Raw records:
○ ○ ○ ○ ○

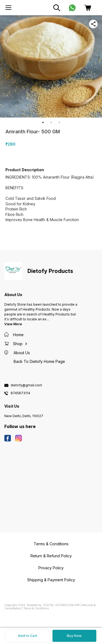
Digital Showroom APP (61, 605)
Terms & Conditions (36, 608)
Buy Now (74, 636)
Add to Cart (27, 636)
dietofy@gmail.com (26, 385)
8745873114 (20, 393)
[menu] (8, 8)
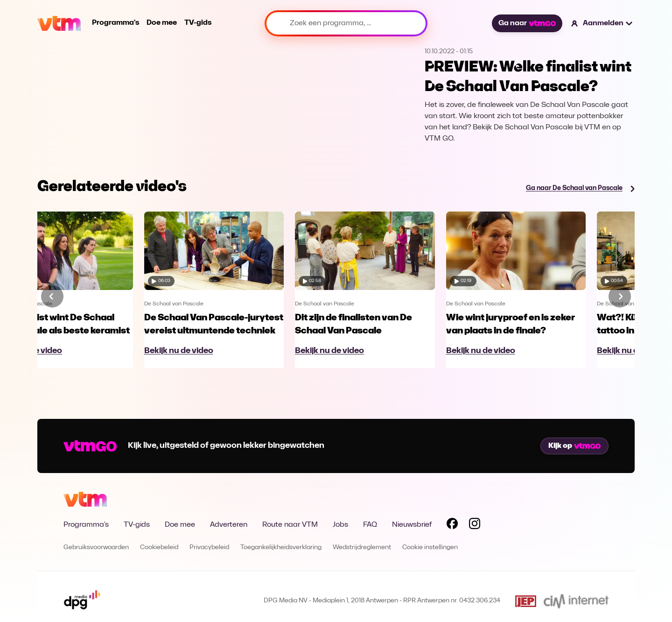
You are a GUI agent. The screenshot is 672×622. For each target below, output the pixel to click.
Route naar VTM (290, 525)
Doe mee (161, 23)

○ ○ ○ ○ ○

= TASK =
Update the entries by rewriting them with "Add to Cart" changed to "Add to Bag" and everything else kept the same. Omit the pictures from your answer.

= EXERCISE OUTPUT =
Digital Showroom APP (61, 605)
Terms & Conditions (36, 608)
Buy Now (74, 636)
Add to Bag (27, 636)
dietofy@gmail.com (26, 385)
8745873114 (20, 393)
[menu] (8, 8)
You are a GUI agent. The screenshot is 672×622. For each target below, output the pixel to click.
Route naar VTM (290, 525)
Doe mee (161, 23)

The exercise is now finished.